OK woodys, who has one of these under the house?
Geoff found the old advertisement below & wondered how many of us remember the little 9ft Mosquito Craft moulded ply dinghy popular as a tender from the late ’40’s through to the mid ’60s. Geoff’s late brother-in-law Hector George was sent by his father Geoff to Davison’s in Vancouver to learn the method of of pressure-moulding with veneer and marine glue. This was in about 1948.The same technique was used during WW2 with the Mosquito bomber, hence the name.

The George family started building them at their home at Tamaki Drive Kohimarama before moving to a factory at Ellerslie. The design of the 9 footer was the prize winner of a RNZYS competition for a yacht tender “way back when”. Geoff was led to believe Bill Couldrey was the winning designer, but is prepared to be corrected on that. Incidently, the George and Couldrey families were related by marriage.

The boats were laminated up over a very heavy solid wooden mould out of four layers of 1/16th veneer, with the apron and kelson integral, then put in a large rubber bag which was pulled down to 30 inches of vacuum until the Aerodux glue cured. Seats, gunwhales and tuck were fitted to the finished shell. Later on a 12 ft and a 10’6″ model were also built.They were produced up until 1965 when the cheaper glass-fibre boats found favour.
Geoff can’t recall the figure, but over 900 of the 9 footers were built. Geoff worked there for eleven years & his sister sister’s family still own the first and the last of the 9ft line.
Geoff thinks the 2nd one built was the tender on Harold George’s VICTORY A8.

There must be a few out there tucked away at the back of the shed.

Harold Kidd Input

The Mosquito dinghies were built in quite a different manner from the “cold-moulded” veneer dinghies. As Geoff describes above the Mosquitos were much more elaborately manufactured than the Lidgard type. There were a lot of the latter built. All that was needed was a good sturdy mould, a supply of straight-grained veneer (often pinus radiata), some Aerodux resorcinol raspberry jam adhesive and a staple gun.
Jack Logan produced heaps of them and many backyard builders whacked them out. I used to help my mate Barry Brickell’s father, Maurice, build them at Tui Street Devonport and went on to use the same technology with John Chapple to build several racing 12 footers and that became almost the standard construction technique for one-off and volume centreboarders, especially Des Townson’s famous Zephyrs and Mistrals.
But the Mosquito craft were the pioneers and arguably the best.
The fuselage of the de Havilland Mosquito (DH98) was originally built of a birch/balsa sandwich using CASEIN glue which was all they had when it was designed in 1938. It caused problems in hot humid conditions by unpeeling. However de Havilland developed urea formaldehyde glues, later available commercially as Aerolite, which aced that issue. The Mosquito wasn’t the first plane to use that construction. I used to fly and part-own a de Havilland Moth Minor (DH94) ZK AKM, which was cold-moulded with casein. She’s still flying happily with no fuselage issues after 77 years.

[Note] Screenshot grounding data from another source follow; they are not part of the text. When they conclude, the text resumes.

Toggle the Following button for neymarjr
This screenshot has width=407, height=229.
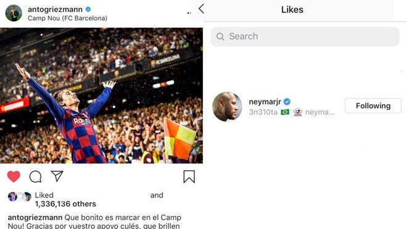coord(373,106)
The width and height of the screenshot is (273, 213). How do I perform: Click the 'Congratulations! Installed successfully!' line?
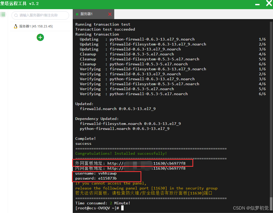(x=121, y=153)
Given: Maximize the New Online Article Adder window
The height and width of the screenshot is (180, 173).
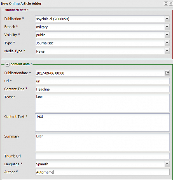Looking at the screenshot, I should click(x=166, y=3).
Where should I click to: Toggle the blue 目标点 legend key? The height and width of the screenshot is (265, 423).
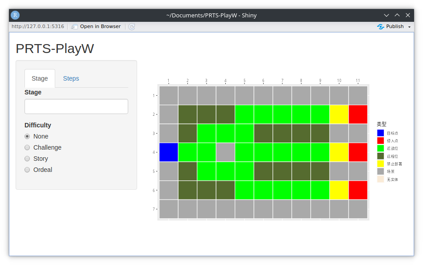click(x=379, y=132)
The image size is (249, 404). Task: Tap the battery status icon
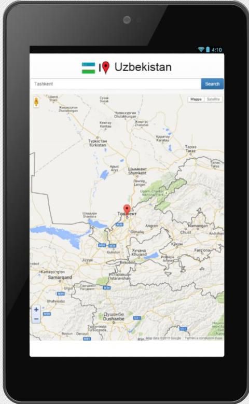click(x=208, y=49)
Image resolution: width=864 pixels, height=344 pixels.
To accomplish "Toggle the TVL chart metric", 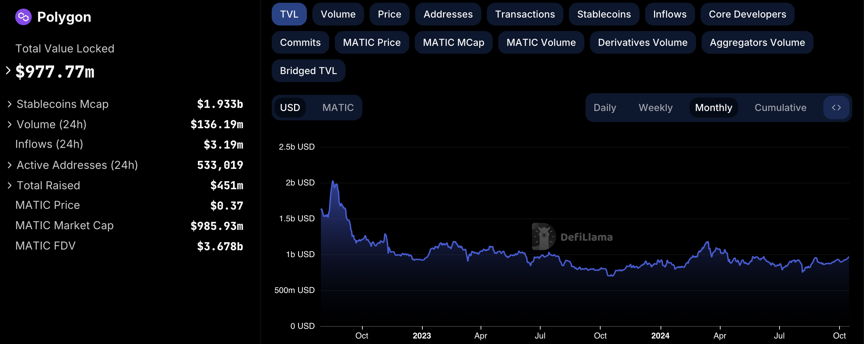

21/02/2015 Photo ex Darren Arthur


Darren commented that the oil on the transom was the result of running a “Seamaster 400”. A rather odd ball outboard that used an air cooled Tecumseh lawnmower engine. Noisy, heavy, smelly and leaky were some of the more polite adjectives Darren recalls his father using to describe it 🙂

24/02/2015 – story & photos from Roger Lacey

My father bought a 12′ Mosquito craft in about 1969. It was a couple of years old and had a 7.5hp Archimedes Electrolux motor that used to eat spark plugs for breakfast. We used it for fishing in the Waitemata and also at Lake Rotoiti where I learned to row. When my parents bought a bach in Turangi we moved the boat down there but not before sanding back the outside and giving it a coat of epoxy resin, which in hindsight probably saved it. The boat caught many times its weight in trout and made both an ideal fly fishing platform and a stealthy trolling vessel over the shallow weed beds near Tokkanu and at the other smaller lakes nearby. The unreliable Electrolux was replaced by an infernal 2.5hp air-cooled Tas outboard which provided just enough power to motor up the lower reaches of the Tongariro River but was useless for trolling so we rowed it most of the time. In the late ’90s my dad sold the boat with the bach without consulting me so I tracked down the new owner and bought it off him, took it home and restored it. As I didn’t have room for yet another boat I ended up selling it to a friend who has it still. He recently found some rot in it, got it professionally repaired and fitted an new foredeck. It is currently awaiting paint.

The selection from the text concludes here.